* **Directions for this task**
Pick out and copy every line of the material that contains the string "word". The match is case-sensitive.

* **Recorded information**
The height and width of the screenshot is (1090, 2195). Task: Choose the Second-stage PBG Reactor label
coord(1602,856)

* * *

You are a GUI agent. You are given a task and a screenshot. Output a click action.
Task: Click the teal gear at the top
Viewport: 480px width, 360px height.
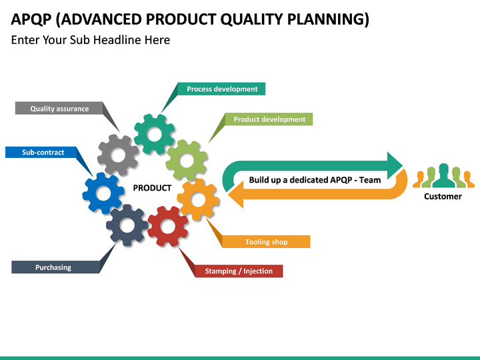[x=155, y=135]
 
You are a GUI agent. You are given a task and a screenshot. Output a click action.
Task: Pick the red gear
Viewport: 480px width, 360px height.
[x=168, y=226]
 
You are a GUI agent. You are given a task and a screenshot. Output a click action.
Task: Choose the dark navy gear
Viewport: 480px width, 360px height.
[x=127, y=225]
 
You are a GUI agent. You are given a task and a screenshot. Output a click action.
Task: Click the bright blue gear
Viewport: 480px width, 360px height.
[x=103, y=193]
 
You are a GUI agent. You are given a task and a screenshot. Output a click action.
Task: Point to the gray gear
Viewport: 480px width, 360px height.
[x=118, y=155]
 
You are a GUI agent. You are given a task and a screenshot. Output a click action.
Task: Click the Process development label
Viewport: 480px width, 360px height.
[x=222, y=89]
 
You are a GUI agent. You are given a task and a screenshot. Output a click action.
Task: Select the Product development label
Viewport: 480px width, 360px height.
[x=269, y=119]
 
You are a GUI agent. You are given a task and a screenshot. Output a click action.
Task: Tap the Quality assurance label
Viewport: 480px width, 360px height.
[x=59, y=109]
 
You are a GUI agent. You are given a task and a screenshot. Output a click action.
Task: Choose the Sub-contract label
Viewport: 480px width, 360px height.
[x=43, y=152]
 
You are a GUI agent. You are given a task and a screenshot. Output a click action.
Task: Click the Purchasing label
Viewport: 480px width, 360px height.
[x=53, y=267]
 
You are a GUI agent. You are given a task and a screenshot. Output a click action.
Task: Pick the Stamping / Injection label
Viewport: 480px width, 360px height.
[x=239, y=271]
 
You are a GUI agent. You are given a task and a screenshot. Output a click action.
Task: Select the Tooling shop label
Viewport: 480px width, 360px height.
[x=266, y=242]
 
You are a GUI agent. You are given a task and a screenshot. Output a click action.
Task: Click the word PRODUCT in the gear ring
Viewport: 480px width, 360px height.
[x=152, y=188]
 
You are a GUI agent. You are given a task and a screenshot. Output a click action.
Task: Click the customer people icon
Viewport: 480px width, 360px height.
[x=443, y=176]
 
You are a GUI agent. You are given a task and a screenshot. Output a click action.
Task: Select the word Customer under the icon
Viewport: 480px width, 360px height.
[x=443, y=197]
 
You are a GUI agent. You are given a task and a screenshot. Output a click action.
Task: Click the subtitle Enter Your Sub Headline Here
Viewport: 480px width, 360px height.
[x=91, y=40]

* **Written response**
Task: Click the word PRODUCT in the gear ring
Task: Select the word Customer under the icon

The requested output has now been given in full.